(Stored data entries)
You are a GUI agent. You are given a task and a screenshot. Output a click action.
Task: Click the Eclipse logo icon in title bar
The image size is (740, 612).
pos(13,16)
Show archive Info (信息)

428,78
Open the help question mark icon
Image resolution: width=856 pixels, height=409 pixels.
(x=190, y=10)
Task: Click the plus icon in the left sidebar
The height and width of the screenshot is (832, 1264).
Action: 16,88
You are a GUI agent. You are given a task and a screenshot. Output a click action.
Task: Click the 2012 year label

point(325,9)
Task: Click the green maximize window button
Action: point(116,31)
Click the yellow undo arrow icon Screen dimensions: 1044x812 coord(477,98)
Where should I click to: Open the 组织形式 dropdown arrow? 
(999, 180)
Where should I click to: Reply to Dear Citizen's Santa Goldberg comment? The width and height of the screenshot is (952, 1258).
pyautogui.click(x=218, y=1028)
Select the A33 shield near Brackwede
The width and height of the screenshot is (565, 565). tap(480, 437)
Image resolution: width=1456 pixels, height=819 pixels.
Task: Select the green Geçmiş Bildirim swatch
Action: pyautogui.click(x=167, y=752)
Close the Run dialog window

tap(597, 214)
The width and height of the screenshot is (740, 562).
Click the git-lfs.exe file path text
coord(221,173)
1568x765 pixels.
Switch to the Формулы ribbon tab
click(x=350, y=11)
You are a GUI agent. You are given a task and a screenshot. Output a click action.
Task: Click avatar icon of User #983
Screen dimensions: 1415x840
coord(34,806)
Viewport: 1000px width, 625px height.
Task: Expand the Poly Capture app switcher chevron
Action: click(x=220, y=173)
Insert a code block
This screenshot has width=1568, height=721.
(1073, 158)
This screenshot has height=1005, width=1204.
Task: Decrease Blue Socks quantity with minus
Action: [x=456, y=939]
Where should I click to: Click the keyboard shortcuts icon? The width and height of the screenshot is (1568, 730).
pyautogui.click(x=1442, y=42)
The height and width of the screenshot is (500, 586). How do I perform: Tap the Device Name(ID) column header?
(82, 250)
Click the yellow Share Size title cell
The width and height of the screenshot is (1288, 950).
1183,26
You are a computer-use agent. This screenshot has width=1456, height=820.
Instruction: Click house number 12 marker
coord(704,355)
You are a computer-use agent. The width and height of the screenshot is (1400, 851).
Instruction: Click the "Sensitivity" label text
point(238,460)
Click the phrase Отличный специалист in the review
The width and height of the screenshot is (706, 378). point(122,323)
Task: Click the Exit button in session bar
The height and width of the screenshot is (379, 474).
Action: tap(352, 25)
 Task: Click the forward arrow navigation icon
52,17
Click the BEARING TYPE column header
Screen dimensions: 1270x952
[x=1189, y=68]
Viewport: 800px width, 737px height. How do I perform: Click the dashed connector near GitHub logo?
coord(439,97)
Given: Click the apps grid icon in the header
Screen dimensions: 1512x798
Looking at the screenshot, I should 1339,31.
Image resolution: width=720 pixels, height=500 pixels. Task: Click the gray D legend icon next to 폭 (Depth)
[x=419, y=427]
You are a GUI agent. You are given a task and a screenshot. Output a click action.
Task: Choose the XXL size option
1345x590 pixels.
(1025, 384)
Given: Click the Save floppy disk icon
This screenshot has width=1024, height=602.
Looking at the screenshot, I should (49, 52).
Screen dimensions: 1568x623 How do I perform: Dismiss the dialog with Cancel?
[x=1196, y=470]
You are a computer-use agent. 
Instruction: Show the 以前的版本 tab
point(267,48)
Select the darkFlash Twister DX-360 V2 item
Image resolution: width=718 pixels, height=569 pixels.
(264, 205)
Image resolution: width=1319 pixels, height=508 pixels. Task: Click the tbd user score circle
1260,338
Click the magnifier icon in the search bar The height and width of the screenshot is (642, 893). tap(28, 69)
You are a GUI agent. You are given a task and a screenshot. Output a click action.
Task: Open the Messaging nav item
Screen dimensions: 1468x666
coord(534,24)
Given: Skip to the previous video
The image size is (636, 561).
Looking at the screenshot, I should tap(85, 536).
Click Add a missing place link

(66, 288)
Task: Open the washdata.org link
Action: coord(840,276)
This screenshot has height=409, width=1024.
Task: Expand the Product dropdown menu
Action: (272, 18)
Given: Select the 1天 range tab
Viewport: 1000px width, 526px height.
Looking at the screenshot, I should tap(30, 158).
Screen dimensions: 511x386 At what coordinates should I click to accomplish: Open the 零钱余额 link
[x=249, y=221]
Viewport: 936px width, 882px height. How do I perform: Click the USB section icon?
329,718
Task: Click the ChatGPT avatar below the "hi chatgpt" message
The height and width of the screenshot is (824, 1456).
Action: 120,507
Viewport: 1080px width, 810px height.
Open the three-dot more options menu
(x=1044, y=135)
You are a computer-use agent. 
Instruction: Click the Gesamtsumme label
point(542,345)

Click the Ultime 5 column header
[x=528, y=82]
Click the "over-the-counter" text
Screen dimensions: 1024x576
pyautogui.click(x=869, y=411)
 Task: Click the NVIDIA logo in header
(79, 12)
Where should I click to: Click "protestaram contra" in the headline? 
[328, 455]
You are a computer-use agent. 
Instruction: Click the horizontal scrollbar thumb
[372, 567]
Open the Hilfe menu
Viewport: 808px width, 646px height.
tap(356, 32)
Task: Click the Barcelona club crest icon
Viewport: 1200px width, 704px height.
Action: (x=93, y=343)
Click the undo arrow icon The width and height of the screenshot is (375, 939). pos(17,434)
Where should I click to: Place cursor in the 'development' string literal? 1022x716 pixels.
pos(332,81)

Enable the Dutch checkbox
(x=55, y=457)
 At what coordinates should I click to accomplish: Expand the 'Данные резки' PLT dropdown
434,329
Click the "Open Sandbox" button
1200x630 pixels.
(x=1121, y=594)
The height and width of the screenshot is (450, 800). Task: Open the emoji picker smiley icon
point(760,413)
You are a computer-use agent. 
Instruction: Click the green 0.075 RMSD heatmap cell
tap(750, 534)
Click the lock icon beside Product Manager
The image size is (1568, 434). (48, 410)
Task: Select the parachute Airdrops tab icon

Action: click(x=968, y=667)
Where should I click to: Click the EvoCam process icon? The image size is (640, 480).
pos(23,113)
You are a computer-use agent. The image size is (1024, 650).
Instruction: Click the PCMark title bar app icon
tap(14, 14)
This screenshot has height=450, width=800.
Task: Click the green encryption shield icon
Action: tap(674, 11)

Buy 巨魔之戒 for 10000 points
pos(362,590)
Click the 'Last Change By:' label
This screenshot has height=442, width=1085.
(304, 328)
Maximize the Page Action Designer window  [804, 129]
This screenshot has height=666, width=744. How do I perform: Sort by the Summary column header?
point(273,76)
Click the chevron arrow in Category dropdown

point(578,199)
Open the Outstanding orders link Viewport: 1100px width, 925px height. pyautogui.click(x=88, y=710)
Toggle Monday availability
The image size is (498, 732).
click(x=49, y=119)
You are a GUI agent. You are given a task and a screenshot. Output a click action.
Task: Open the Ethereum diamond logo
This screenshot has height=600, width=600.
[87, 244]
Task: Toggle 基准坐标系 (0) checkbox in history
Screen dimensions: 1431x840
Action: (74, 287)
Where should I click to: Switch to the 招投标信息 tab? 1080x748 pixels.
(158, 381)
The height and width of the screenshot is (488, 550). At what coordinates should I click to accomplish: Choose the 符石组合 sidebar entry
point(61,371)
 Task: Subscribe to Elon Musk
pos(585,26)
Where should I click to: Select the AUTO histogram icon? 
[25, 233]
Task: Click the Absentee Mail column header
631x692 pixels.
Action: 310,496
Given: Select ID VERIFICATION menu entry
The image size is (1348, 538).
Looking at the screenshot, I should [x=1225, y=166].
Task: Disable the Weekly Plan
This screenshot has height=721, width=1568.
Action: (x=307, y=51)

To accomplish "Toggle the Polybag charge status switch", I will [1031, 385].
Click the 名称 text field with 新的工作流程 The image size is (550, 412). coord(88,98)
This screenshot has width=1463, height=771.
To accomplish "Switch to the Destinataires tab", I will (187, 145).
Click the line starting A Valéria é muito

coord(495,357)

» **Task statement**:
Please copy, exactly and with nothing else, the lines above beginning at the line that has "Screen dimensions: 1512x798" and ending with the line that has "Click the magnifier".

» **Completed exercise**:
Screen dimensions: 1512x798
Looking at the screenshot, I should 1339,31.
Image resolution: width=720 pixels, height=500 pixels. Task: Click the gray D legend icon next to 폭 (Depth)
[x=419, y=427]
You are a GUI agent. You are given a task and a screenshot. Output a click action.
Task: Choose the XXL size option
1345x590 pixels.
(1025, 384)
Given: Click the Save floppy disk icon
This screenshot has width=1024, height=602.
Looking at the screenshot, I should (49, 52).
Screen dimensions: 1568x623 How do I perform: Dismiss the dialog with Cancel?
[x=1196, y=470]
You are a computer-use agent. 
Instruction: Show the 以前的版本 tab
point(267,48)
Select the darkFlash Twister DX-360 V2 item
Image resolution: width=718 pixels, height=569 pixels.
(264, 205)
Image resolution: width=1319 pixels, height=508 pixels. Task: Click the tbd user score circle
1260,338
Click the magnifier icon in the search bar The height and width of the screenshot is (642, 893). tap(28, 69)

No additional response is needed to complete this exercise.